**Problem to solve:**
The whole listing should be written out again exactly.

◇ ◇ ◇ ◇ ◇

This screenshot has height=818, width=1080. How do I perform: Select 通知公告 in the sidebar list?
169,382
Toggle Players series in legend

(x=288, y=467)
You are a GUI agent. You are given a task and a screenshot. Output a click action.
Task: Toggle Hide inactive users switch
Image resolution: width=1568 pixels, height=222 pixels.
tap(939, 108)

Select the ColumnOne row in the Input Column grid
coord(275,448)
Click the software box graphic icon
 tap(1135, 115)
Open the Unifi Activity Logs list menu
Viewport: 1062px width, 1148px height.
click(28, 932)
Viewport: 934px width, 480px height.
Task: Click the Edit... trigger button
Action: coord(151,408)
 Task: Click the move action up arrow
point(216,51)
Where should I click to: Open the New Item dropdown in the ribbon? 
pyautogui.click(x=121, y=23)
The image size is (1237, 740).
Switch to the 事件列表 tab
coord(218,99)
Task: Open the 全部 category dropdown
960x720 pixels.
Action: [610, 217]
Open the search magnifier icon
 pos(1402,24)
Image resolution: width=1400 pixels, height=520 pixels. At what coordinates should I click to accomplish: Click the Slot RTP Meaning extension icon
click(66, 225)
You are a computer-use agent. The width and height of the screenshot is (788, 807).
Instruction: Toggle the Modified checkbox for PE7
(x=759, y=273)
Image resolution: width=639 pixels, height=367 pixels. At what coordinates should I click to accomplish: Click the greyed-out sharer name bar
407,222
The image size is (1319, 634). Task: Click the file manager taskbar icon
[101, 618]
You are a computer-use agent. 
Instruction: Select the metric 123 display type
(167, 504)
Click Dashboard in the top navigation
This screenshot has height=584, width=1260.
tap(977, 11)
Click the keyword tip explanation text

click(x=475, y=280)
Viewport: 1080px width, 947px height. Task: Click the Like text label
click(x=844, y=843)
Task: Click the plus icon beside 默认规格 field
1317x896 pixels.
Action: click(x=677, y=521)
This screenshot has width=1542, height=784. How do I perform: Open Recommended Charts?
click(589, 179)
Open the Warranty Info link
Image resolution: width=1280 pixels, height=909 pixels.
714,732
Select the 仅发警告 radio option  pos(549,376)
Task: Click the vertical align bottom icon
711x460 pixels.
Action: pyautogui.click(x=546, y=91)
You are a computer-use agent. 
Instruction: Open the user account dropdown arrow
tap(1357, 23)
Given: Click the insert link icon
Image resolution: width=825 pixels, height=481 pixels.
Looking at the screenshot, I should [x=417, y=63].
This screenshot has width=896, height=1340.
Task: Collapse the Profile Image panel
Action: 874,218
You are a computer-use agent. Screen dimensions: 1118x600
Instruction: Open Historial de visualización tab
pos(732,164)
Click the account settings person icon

◇ ◇ ◇ ◇ ◇

**Solved problem:**
This screenshot has height=818, width=1080. How do I perform: Select 通知公告 in the sidebar list?
169,382
Toggle Players series in legend

(x=288, y=467)
You are a GUI agent. You are given a task and a screenshot. Output a click action.
Task: Toggle Hide inactive users switch
Image resolution: width=1568 pixels, height=222 pixels.
tap(939, 108)

Select the ColumnOne row in the Input Column grid
coord(275,448)
Click the software box graphic icon
 tap(1135, 115)
Open the Unifi Activity Logs list menu
Viewport: 1062px width, 1148px height.
click(28, 932)
Viewport: 934px width, 480px height.
Task: Click the Edit... trigger button
Action: coord(151,408)
 Task: Click the move action up arrow
point(216,51)
Where should I click to: Open the New Item dropdown in the ribbon? 
pyautogui.click(x=121, y=23)
The image size is (1237, 740).
Switch to the 事件列表 tab
coord(218,99)
Task: Open the 全部 category dropdown
960x720 pixels.
Action: [610, 217]
Open the search magnifier icon
 pos(1402,24)
Image resolution: width=1400 pixels, height=520 pixels. At what coordinates should I click to accomplish: Click the Slot RTP Meaning extension icon
click(66, 225)
You are a computer-use agent. The width and height of the screenshot is (788, 807).
Instruction: Toggle the Modified checkbox for PE7
(x=759, y=273)
Image resolution: width=639 pixels, height=367 pixels. At what coordinates should I click to accomplish: Click the greyed-out sharer name bar
407,222
The image size is (1319, 634). Task: Click the file manager taskbar icon
[101, 618]
You are a computer-use agent. 
Instruction: Select the metric 123 display type
(167, 504)
Click Dashboard in the top navigation
This screenshot has height=584, width=1260.
tap(977, 11)
Click the keyword tip explanation text

click(x=475, y=280)
Viewport: 1080px width, 947px height. Task: Click the Like text label
click(x=844, y=843)
Task: Click the plus icon beside 默认规格 field
1317x896 pixels.
Action: click(x=677, y=521)
This screenshot has width=1542, height=784. How do I perform: Open Recommended Charts?
click(589, 179)
Open the Warranty Info link
Image resolution: width=1280 pixels, height=909 pixels.
714,732
Select the 仅发警告 radio option  pos(549,376)
Task: Click the vertical align bottom icon
711x460 pixels.
Action: pyautogui.click(x=546, y=91)
You are a computer-use agent. 
Instruction: Open the user account dropdown arrow
tap(1357, 23)
Given: Click the insert link icon
Image resolution: width=825 pixels, height=481 pixels.
Looking at the screenshot, I should [x=417, y=63].
This screenshot has width=896, height=1340.
Task: Collapse the Profile Image panel
Action: 874,218
You are a computer-use agent. Screen dimensions: 1118x600
Instruction: Open Historial de visualización tab
pos(732,164)
Click the account settings person icon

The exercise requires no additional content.